* [About this task]:
The stretch wanted below opens at the line containing "Enter your phone number: (1115, 1140)" and closes at the line containing "tfw (182, 2515)". Please return it exactly, with no other lines.

[Stored data entries]
* * * * *

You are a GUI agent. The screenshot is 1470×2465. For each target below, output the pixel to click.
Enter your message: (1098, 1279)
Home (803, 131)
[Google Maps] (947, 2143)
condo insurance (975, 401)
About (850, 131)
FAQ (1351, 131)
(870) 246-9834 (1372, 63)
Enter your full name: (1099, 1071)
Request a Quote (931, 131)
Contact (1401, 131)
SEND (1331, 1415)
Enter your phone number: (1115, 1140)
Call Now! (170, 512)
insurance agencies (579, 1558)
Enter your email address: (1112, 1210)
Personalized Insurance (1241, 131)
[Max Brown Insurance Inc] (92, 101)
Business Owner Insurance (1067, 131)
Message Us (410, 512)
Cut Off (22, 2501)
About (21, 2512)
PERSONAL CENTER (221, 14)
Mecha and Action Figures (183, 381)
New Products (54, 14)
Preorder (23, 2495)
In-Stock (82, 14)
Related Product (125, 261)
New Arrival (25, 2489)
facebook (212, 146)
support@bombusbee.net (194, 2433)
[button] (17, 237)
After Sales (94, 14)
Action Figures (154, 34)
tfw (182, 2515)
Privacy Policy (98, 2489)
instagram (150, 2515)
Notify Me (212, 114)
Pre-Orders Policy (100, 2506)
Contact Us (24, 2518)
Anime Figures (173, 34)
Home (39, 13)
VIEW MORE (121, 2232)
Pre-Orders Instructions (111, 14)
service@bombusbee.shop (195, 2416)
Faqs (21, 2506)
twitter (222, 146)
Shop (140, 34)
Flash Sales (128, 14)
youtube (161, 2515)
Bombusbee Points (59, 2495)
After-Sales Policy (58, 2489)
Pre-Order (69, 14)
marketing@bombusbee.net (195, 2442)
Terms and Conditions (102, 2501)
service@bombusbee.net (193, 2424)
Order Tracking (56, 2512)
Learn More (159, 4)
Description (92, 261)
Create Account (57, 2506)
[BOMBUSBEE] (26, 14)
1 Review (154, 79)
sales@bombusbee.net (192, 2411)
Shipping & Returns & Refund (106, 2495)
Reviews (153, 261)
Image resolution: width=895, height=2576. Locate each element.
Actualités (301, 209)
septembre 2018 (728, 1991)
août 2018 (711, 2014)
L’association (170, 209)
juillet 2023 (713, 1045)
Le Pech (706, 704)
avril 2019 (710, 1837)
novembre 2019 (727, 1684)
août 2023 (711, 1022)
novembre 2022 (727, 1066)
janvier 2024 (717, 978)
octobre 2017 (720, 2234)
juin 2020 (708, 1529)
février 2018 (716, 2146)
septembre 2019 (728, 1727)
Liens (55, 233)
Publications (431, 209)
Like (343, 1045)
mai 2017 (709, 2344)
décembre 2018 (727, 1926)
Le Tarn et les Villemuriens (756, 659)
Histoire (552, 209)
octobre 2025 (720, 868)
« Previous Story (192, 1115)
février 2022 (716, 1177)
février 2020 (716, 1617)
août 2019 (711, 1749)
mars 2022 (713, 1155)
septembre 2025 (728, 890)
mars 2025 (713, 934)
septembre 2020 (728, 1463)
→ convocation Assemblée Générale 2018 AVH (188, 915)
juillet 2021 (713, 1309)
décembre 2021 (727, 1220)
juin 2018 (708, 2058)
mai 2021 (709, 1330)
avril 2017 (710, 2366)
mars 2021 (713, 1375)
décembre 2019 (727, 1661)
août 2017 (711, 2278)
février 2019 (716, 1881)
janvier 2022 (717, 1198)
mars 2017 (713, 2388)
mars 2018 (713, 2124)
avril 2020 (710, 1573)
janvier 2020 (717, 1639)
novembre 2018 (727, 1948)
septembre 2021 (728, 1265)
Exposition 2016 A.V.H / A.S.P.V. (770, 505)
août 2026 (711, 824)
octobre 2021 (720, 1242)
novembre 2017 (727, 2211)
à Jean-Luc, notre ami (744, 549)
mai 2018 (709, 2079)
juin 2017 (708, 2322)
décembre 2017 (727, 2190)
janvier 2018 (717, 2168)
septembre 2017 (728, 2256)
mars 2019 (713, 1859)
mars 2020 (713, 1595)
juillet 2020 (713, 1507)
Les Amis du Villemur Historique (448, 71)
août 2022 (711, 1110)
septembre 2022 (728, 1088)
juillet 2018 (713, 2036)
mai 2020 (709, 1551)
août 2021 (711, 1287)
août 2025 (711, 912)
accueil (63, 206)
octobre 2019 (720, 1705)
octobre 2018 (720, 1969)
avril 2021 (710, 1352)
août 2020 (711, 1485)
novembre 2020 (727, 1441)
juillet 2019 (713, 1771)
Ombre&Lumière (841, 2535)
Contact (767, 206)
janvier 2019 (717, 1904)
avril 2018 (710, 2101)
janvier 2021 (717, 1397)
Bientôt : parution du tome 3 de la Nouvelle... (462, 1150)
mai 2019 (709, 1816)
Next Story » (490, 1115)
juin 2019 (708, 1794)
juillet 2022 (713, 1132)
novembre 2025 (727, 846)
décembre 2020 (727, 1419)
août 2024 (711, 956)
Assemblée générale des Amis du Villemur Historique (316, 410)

* * * * *

* [Output for this task]:
Enter your phone number: (1115, 1140)
Call Now! (170, 512)
insurance agencies (579, 1558)
Enter your email address: (1112, 1210)
Personalized Insurance (1241, 131)
[Max Brown Insurance Inc] (92, 101)
Business Owner Insurance (1067, 131)
Message Us (410, 512)
Cut Off (22, 2501)
About (21, 2512)
PERSONAL CENTER (221, 14)
Mecha and Action Figures (183, 381)
New Products (54, 14)
Preorder (23, 2495)
In-Stock (82, 14)
Related Product (125, 261)
New Arrival (25, 2489)
facebook (212, 146)
support@bombusbee.net (194, 2433)
[button] (17, 237)
After Sales (94, 14)
Action Figures (154, 34)
tfw (182, 2515)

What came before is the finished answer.